CHIVI – One of the biggest construction companies involved in the rehabilitation of the Harare-Beitbridge Road, Exodus and Company has teamed up with local miners for the construction of Shongamiti High School Hall in Chivi District.
The Hall which measures 35m x 33m required nearly 60 by 16 cubic trucks of gravel which were beyond the reach of the local community and the parents in the arid Chivi District.
Exodus and Company brought its state of the art machinery and spent the whole day digging gravel and ferrying it to and from Gororo site which is 16km from Shongamiti School.
Local Miners were not left behind and pulled together their resources and assisted by carrying the gravel to the construction site.
The secretary for Ngundu Miners Association, Zvinowanda Charamba said they have an obligation as local miners to assist as much as possible whenever there is need.
“We complement government’s efforts by giving back to the community as we work towards vision 2030 middle class society.
“We are going out of our way to assist the community as one even when resources are scarce. The school provides diesel and loaders and our drivers and dumpers provide the necessary service,” said Charamba.
The consortium’s chairman Rudhodho said the priorities of the school form part of the DNA of mining.
“We have to assist collectively in the development of our school. We are the biggest beneficiaries of this school.
“We want our learners to compete with the best schools in terms of infrastructural development.
“As an association, we encourage each other to team up and assist” he said.

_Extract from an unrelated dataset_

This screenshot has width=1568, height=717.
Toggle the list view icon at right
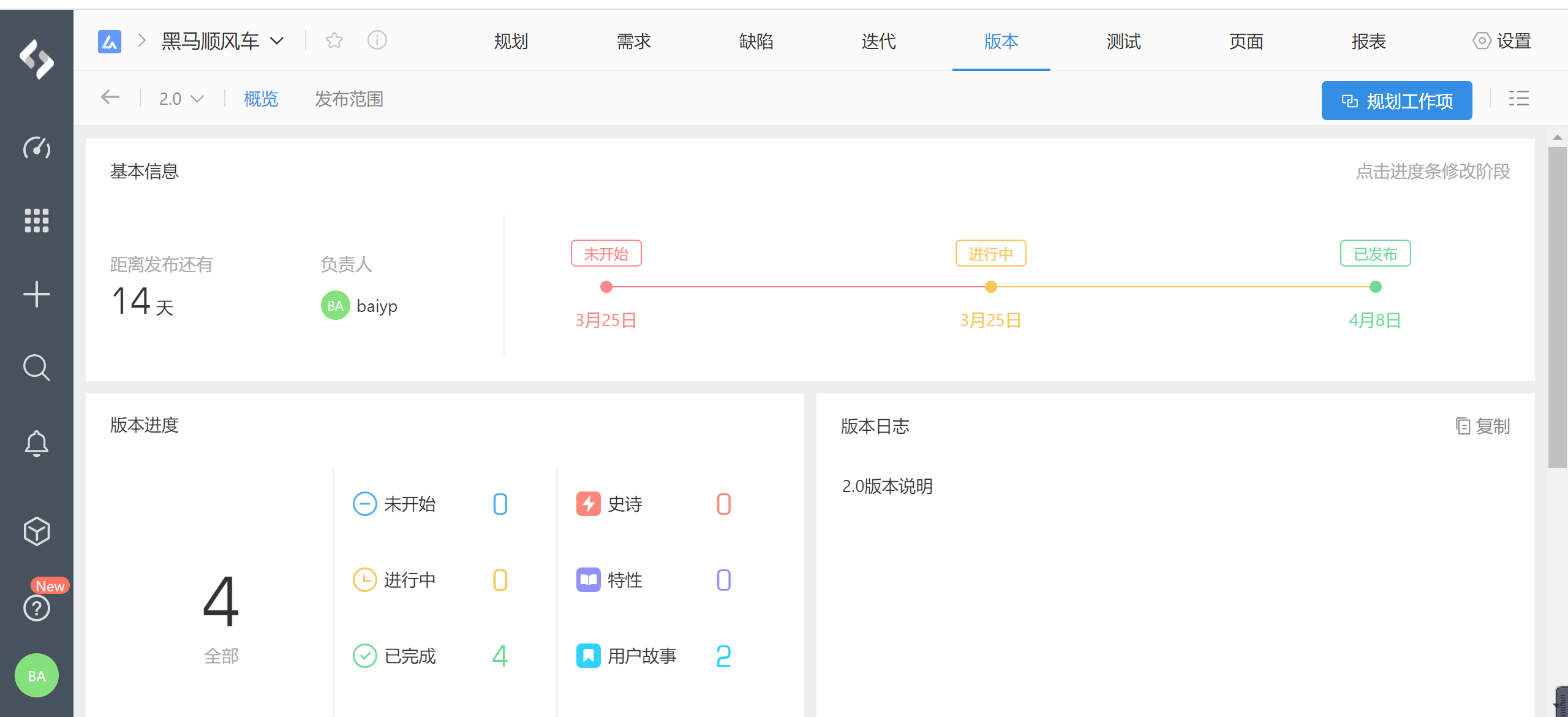point(1518,98)
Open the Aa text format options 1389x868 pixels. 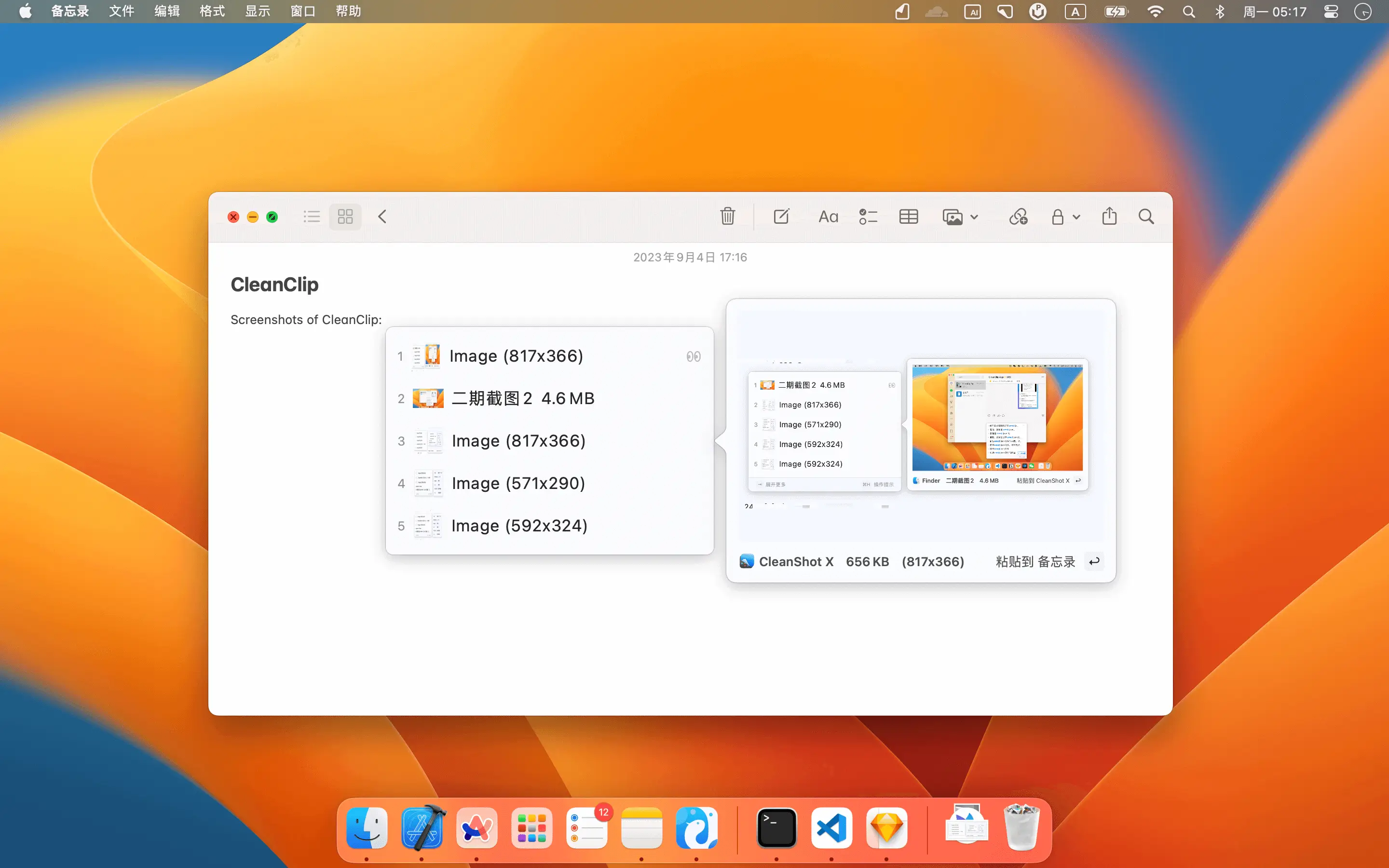828,217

Fanuel said they felt it was necessary to assist even when the school is away from the Beit-Bridge high way.
“When we were approach by the school authorities, we said although we are facing financial challenges due to suppressed mineral prices on the international markets, but we must assist.
“We were told learners were interrupted from learning during examination sessions. This hall will be useful in that aspect.
“We would have wanted to do more had our coffers permitted.
It was a way of paying back to the community at a critical moment, they said.